- WHAT YOU WILL DO:
From the line containing "Given: Click the Delivery Method heading" through the last line of the entries below, repeat each line word for word and leave out the rest.

START PROVIDED MATERIAL

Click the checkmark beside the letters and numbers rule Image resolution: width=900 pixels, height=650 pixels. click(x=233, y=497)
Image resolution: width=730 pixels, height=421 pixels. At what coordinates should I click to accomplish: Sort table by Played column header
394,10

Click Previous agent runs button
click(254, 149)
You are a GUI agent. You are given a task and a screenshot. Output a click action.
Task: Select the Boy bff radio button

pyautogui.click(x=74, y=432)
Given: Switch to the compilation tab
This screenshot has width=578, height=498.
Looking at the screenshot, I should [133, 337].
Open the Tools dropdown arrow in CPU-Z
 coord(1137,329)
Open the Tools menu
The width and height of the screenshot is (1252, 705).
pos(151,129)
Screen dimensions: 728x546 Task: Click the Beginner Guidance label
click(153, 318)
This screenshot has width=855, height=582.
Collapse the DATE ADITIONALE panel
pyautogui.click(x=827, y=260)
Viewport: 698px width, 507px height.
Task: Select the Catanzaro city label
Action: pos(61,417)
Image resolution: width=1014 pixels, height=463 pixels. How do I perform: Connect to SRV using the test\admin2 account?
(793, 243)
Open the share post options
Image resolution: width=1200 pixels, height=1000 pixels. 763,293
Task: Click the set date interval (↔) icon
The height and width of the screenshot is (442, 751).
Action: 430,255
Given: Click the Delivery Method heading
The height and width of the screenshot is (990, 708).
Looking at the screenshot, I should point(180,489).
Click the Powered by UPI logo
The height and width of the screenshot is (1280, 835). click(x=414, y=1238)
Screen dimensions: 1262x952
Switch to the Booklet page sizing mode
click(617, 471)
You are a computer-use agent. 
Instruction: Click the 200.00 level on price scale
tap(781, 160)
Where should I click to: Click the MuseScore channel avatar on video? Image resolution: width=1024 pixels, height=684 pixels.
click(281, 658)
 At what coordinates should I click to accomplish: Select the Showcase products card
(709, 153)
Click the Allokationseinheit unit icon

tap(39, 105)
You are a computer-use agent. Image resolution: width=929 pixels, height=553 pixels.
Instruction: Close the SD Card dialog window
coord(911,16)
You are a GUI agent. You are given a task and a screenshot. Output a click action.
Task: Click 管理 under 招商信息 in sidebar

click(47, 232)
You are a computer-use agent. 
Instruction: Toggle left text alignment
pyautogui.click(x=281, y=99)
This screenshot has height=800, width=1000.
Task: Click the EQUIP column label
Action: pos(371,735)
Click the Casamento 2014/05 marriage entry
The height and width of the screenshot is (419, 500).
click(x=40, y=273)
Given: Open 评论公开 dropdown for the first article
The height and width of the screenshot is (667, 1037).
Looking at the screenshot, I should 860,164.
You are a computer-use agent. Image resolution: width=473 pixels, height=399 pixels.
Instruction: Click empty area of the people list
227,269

END PROVIDED MATERIAL

- TASK RESPONSE:
Given: Click the Delivery Method heading
The height and width of the screenshot is (990, 708).
Looking at the screenshot, I should point(180,489).
Click the Powered by UPI logo
The height and width of the screenshot is (1280, 835). click(x=414, y=1238)
Screen dimensions: 1262x952
Switch to the Booklet page sizing mode
click(617, 471)
You are a computer-use agent. 
Instruction: Click the 200.00 level on price scale
tap(781, 160)
Where should I click to: Click the MuseScore channel avatar on video? Image resolution: width=1024 pixels, height=684 pixels.
click(281, 658)
 At what coordinates should I click to accomplish: Select the Showcase products card
(709, 153)
Click the Allokationseinheit unit icon

tap(39, 105)
You are a computer-use agent. Image resolution: width=929 pixels, height=553 pixels.
Instruction: Close the SD Card dialog window
coord(911,16)
You are a GUI agent. You are given a task and a screenshot. Output a click action.
Task: Click 管理 under 招商信息 in sidebar

click(47, 232)
You are a computer-use agent. 
Instruction: Toggle left text alignment
pyautogui.click(x=281, y=99)
This screenshot has height=800, width=1000.
Task: Click the EQUIP column label
Action: pos(371,735)
Click the Casamento 2014/05 marriage entry
The height and width of the screenshot is (419, 500).
click(x=40, y=273)
Given: Open 评论公开 dropdown for the first article
The height and width of the screenshot is (667, 1037).
Looking at the screenshot, I should 860,164.
You are a computer-use agent. Image resolution: width=473 pixels, height=399 pixels.
Instruction: Click empty area of the people list
227,269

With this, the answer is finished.